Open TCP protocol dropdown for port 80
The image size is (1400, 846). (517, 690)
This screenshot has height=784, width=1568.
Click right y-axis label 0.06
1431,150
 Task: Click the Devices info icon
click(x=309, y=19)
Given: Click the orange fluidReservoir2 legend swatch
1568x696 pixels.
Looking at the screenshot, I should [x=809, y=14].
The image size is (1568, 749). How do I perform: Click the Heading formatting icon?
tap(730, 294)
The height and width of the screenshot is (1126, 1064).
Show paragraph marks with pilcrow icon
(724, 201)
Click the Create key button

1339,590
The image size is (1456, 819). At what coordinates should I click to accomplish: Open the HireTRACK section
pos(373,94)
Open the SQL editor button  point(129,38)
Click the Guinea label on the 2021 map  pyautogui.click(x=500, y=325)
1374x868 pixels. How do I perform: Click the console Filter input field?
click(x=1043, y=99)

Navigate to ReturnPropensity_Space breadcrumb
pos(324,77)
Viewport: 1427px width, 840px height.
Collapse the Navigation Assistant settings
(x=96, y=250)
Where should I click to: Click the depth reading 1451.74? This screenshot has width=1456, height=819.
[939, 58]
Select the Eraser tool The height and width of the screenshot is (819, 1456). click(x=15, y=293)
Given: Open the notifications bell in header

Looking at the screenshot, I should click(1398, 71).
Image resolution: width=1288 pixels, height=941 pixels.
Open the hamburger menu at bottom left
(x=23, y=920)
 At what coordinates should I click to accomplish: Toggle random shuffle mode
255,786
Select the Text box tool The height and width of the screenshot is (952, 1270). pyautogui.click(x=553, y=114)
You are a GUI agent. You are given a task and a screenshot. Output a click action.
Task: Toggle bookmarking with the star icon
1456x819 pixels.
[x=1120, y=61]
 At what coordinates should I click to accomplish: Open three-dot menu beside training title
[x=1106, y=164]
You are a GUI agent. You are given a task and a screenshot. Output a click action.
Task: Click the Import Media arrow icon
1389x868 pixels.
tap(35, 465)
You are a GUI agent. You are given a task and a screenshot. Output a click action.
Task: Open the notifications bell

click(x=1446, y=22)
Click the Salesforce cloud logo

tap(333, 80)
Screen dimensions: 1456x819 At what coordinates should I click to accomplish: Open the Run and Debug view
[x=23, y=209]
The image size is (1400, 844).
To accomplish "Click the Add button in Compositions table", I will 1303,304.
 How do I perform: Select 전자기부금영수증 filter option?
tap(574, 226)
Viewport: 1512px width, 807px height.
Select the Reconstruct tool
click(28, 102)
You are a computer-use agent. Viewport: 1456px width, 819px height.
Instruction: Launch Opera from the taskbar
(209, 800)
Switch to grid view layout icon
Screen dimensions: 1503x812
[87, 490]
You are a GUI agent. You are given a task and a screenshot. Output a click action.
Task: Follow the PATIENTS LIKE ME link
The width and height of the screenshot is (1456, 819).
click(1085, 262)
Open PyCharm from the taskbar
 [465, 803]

══════

The records above need to be retyped exactly.

Open TCP protocol dropdown for port 80
The image size is (1400, 846). (517, 690)
This screenshot has height=784, width=1568.
Click right y-axis label 0.06
1431,150
 Task: Click the Devices info icon
click(x=309, y=19)
Given: Click the orange fluidReservoir2 legend swatch
1568x696 pixels.
Looking at the screenshot, I should [x=809, y=14].
The image size is (1568, 749). How do I perform: Click the Heading formatting icon?
tap(730, 294)
The height and width of the screenshot is (1126, 1064).
Show paragraph marks with pilcrow icon
(724, 201)
Click the Create key button

1339,590
The image size is (1456, 819). At what coordinates should I click to accomplish: Open the HireTRACK section
pos(373,94)
Open the SQL editor button  point(129,38)
Click the Guinea label on the 2021 map  pyautogui.click(x=500, y=325)
1374x868 pixels. How do I perform: Click the console Filter input field?
click(x=1043, y=99)

Navigate to ReturnPropensity_Space breadcrumb
pos(324,77)
Viewport: 1427px width, 840px height.
Collapse the Navigation Assistant settings
(x=96, y=250)
Where should I click to: Click the depth reading 1451.74? This screenshot has width=1456, height=819.
[939, 58]
Select the Eraser tool The height and width of the screenshot is (819, 1456). click(x=15, y=293)
Given: Open the notifications bell in header

Looking at the screenshot, I should click(1398, 71).
Image resolution: width=1288 pixels, height=941 pixels.
Open the hamburger menu at bottom left
(x=23, y=920)
 At what coordinates should I click to accomplish: Toggle random shuffle mode
255,786
Select the Text box tool The height and width of the screenshot is (952, 1270). pyautogui.click(x=553, y=114)
You are a GUI agent. You are given a task and a screenshot. Output a click action.
Task: Toggle bookmarking with the star icon
1456x819 pixels.
[x=1120, y=61]
 At what coordinates should I click to accomplish: Open three-dot menu beside training title
[x=1106, y=164]
You are a GUI agent. You are given a task and a screenshot. Output a click action.
Task: Click the Import Media arrow icon
1389x868 pixels.
tap(35, 465)
You are a GUI agent. You are given a task and a screenshot. Output a click action.
Task: Open the notifications bell

click(x=1446, y=22)
Click the Salesforce cloud logo

tap(333, 80)
Screen dimensions: 1456x819 At what coordinates should I click to accomplish: Open the Run and Debug view
[x=23, y=209]
The image size is (1400, 844).
To accomplish "Click the Add button in Compositions table", I will 1303,304.
 How do I perform: Select 전자기부금영수증 filter option?
tap(574, 226)
Viewport: 1512px width, 807px height.
Select the Reconstruct tool
click(28, 102)
You are a computer-use agent. Viewport: 1456px width, 819px height.
Instruction: Launch Opera from the taskbar
(209, 800)
Switch to grid view layout icon
Screen dimensions: 1503x812
[87, 490]
You are a GUI agent. You are given a task and a screenshot. Output a click action.
Task: Follow the PATIENTS LIKE ME link
The width and height of the screenshot is (1456, 819).
click(1085, 262)
Open PyCharm from the taskbar
 [465, 803]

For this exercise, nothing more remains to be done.